Postado 21 nov by Claudia França 0 Comentários

Presos provisórios votam em 2024; 576 prisões por crimes eleitorais no primeiro turno

Cerca de 6.000 pessoas detidas ainda sem condenação definitiva conseguiram votar nas eleições municipais de 2024 — um direito que a Constituição garante, mas que, na prática, poucos exercem. O primeiro turno, realizado em 06 de outubro de 2024 em 5.569 municípios brasileiros, foi marcado por um paradoxo: enquanto a Justiça Eleitoral facilitava o acesso ao voto para quem ainda não foi julgado, centenas de presos condenados foram impedidos de participar — e, ao mesmo tempo, a polícia prendeu 576 pessoas por crimes eleitorais, incluindo candidatos e eleitores. A situação revela uma realidade complexa: o Brasil tem mais de 850 mil pessoas presas, mas apenas uma pequena fração delas exerce seu direito político. E isso não é por falta de lei — é por falta de logística, informação e efetividade.

Quem pode votar e quem não pode — a lei é clara

Segundo o Tribunal Superior Eleitoral (TSE), a diferença entre quem pode e quem não pode votar é simples, mas crucial: quem está preso por ordem judicial ainda em fase de investigação ou julgamento — ou seja, preso provisório — mantém todos os direitos políticos. Já quem recebeu sentença transitada em julgado, sem mais recursos possíveis, perde o direito de votar e ser votado. Isso não é uma novidade. Desde 2010, o TSE regulamentou a instalação de urnas em presídios, uma medida inovadora para garantir o princípio constitucional da universalidade do voto. Mas, na prática, poucos presídios têm estrutura para isso. Apenas 6 mil presos provisórios votaram. São menos de 3% do total de 209 mil presos provisórios no país, segundo o Anuário Brasileiro de Segurança Pública de 2023.

**DADOS APRESENTADOS**

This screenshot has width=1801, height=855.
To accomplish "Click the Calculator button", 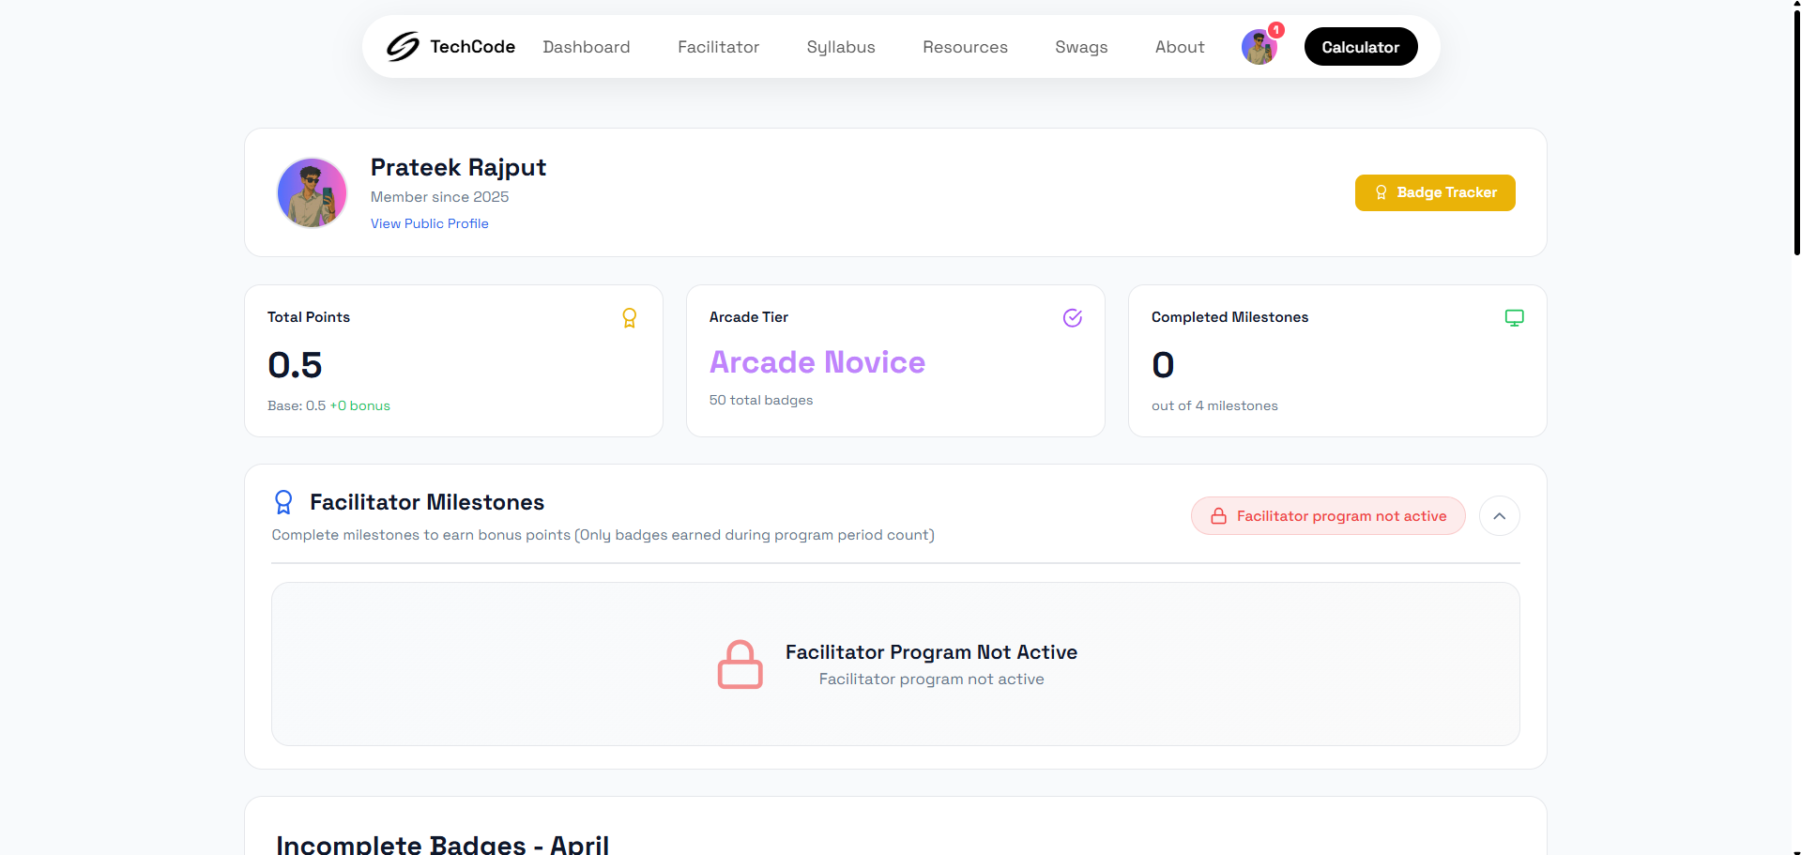I will coord(1360,46).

**TAREFA PROPOSTA 1**
Segundo o texto sobre o voto de presos provisórios, quantas pessoas foram presas por crimes eleitorais no primeiro turno de 2024?
**TAREFA PROPOSTA 2**
Resuma em duas frases o texto sobre o voto de presos provisórios.
**TAREFA PROPOSTA 3**
Prossiga com o texto sobre o voto de presos provisórios a partir do ponto em que ele termina.

**RESPOSTA DO EXERCÍCIO 1**
Foram presas 576 pessoas por crimes eleitorais.

**RESPOSTA DO EXERCÍCIO 2**
Nas eleições municipais de 2024, cerca de 6.000 presos provisórios votaram, enquanto centenas de presos condenados foram impedidos de participar e 576 pessoas foram presas por crimes eleitorais no primeiro turno. Segundo o TSE, quem está preso sem sentença transitada em julgado mantém os direitos políticos, mas, embora as urnas em presídios estejam regulamentadas desde 2010, poucos presídios têm estrutura, e menos de 3% dos 209 mil presos provisórios do país votaram.

**RESPOSTA DO EXERCÍCIO 3**
Por que tanta gente não votou? A resposta é simples: muitos nem sabem que podem. Outros estão em presídios sem urnas, em cidades sem logística para transporte de mesários ou em regimes fechados onde o acesso é burocraticamente impossível. A Justiça Eleitoral não obriga os presídios a instalarem seções eleitorais — apenas permite. E isso faz toda a diferença.

Crime eleitoral em massa: boca de urna e compra de votos dominam o cenário

Enquanto alguns presos exerciam seu direito, outros eram presos por violá-lo. Entre 17 de agosto e 6 de outubro de 2024, o Ministério da Justiça e Segurança Pública registrou 4.556 crimes eleitorais em todo o país. No próprio dia da votação — 6 de outubro — foram registrados 3.089 delitos. A maioria absoluta? Boca de urna: 1.170 casos apenas nesse dia. Em segundo lugar, a compra de votos: 498 ocorrências. O dinheiro envolvido? R$ 638.654 em espécie, além de 53 veículos usados para transportar eleitores ilegalmente. Ao longo de todo o período eleitoral, foram apreendidos R$ 22,7 milhões em dinheiro e bens.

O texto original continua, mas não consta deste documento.